John Caird had a world of good material to work with. He came up with a show that is high-brow enough to please the fastidious but also engaging and dramatic enough to drain every tear duct in the house. It's all true, but the facts have been massaged for effect. The music is presented in small excerpt doses and is rearranged in all kinds of ways to keep the story moving while giving the musicians opportunity to show off. Here are works from which music is derived:
1. Robert Schumann (RS) "Préambule" from Carnaval
2. RS "Bittendes Kind" from Kinderszenen
3. RS "Hasche-Mann" from Kinderszenen
4. RS "Von fremden Ländern und Menschen" from Kinderszenen
5. Chopin "Adagio" from Variations on 'Là ci darem'
6. RS "Stille Tränen" from Zwölf Gedichte
7. Clara Schumann (CS) "Er ist gekommen in Sturm und Regen"
8. RS Duet: "Er und Sie"
9. CS Piano Concerto in A minor---Romanze
10. RS "Romanze No. 2" from Drei Romanzen
11. RS "Marche des Davidsbündler contre les Philistins" from Carnaval
12. Mozart Duet: "Là ci darem" from Don Giovanni
13. RS "Die Rose, die Lilie, die Taube, die Sonne" from Dichterliebe
14. RS "Wenn ich in deine Augen seh'" from Dicherliebe
15. RS "Ich grolle nicht" from Dicherliebe
16. CS "Sie liebten sich beide"
17. RS "Ich habe im Traum geweinet" from Dicherliebe
18. RS "Stille Liebe" from Zwölf Gedichte
19. RS "Traümerei" from Kinderszenen
20. RS "Frage" from Zwölf Gedichte
21. RS "Trio No. 1 in D minor---Finale: Mit Feuer"
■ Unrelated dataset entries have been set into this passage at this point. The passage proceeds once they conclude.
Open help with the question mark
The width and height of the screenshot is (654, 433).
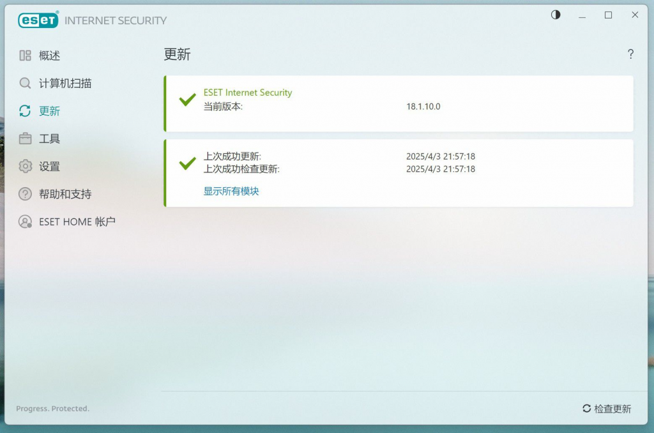[630, 54]
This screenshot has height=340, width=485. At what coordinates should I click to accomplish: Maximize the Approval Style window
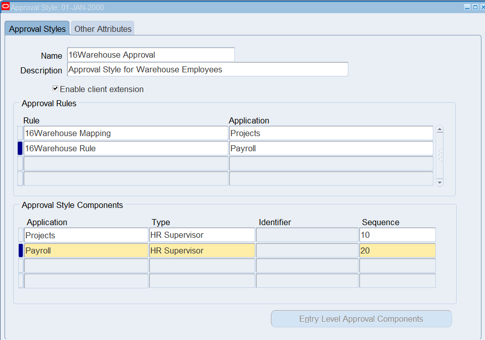[x=475, y=7]
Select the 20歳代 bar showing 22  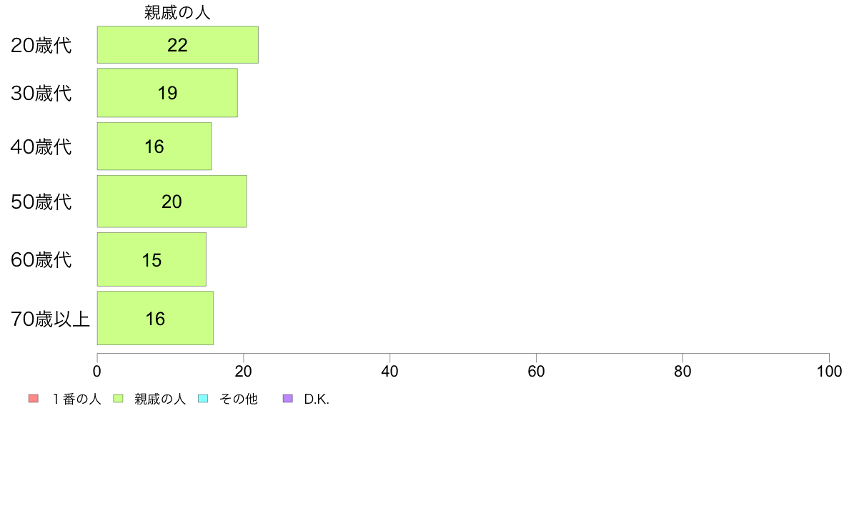coord(178,44)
The words and music of Clara Wieck are portrayed by Trudie Styler (actress), Rebecca Evans (soprano), Natalie Clein (cello), and Natasha Paremski (piano). The words and music of Robert Schumann are portrayed by Sting (actor), Sir Simon Keenlyside (baritone), Sergej Krylov (violin), and Iain Burnside (piano). Special arrangements of various musical selections are by Martin Ward. Recorded in 2007 and released 2009, disc has 5.0 PCM sound. Grade A+
Enough of words; time for screenshots. Since this is a celebrity charity event, there will surely be celebs also in the audience such as Sir Alfred Brendel and Commander Willard White:
Below is Trudie Styler as Clara. Her words here ("Farewell from your Clara, true to you to the death") come from a letter Clara wrote as a teen-ager desperately in love with Robert. Here she means that she would be willing to die for him. These words become an ironic leitmotif for Twin Spirits. They came true, but not as Clara imagined it. When Robert died, Clara the widow was only 37. She lived for another 40 years. But after she lost Robert, she wore only black and never remarried:
Here's another shot of Clara with two of her alter-egos, Natalie Clein on the cello and Natasha Paremski on piano:
Clara's third alto ego is the soprano Rebecca Evans, here singing "He came in storm and rain", a song Clara composed. In this review I'll focus on the story rather than the numerous musical excerpts, but I do have at least one screenshot of every musician:
Sting as Robert:
Two of Robert's alter egos---Simon Keenlyside, baritone, and Iain Burnside on piano:
Robert's third alter-ego is Sergej Krylov on violin:
Twin Spirits isn't a play with sets, costumes, a plot, and changes of scenes. Nor is it a biography, because so many important people in Clara's life aren't here. It's the story of a love. To keep the story moving along, the famous actor Commander Derik Jacobi serves as narrator. Here Jacobi explains that Clara was the eldest daughter of Friedrick Wieck, a famous German piano teacher. After a divorce when Clara was 4, he raised her to be one of the foremost pianists of their time (in competition with folks like Listz and Chopin). His ambition was for her to became famous, wealthy, and to "marry up."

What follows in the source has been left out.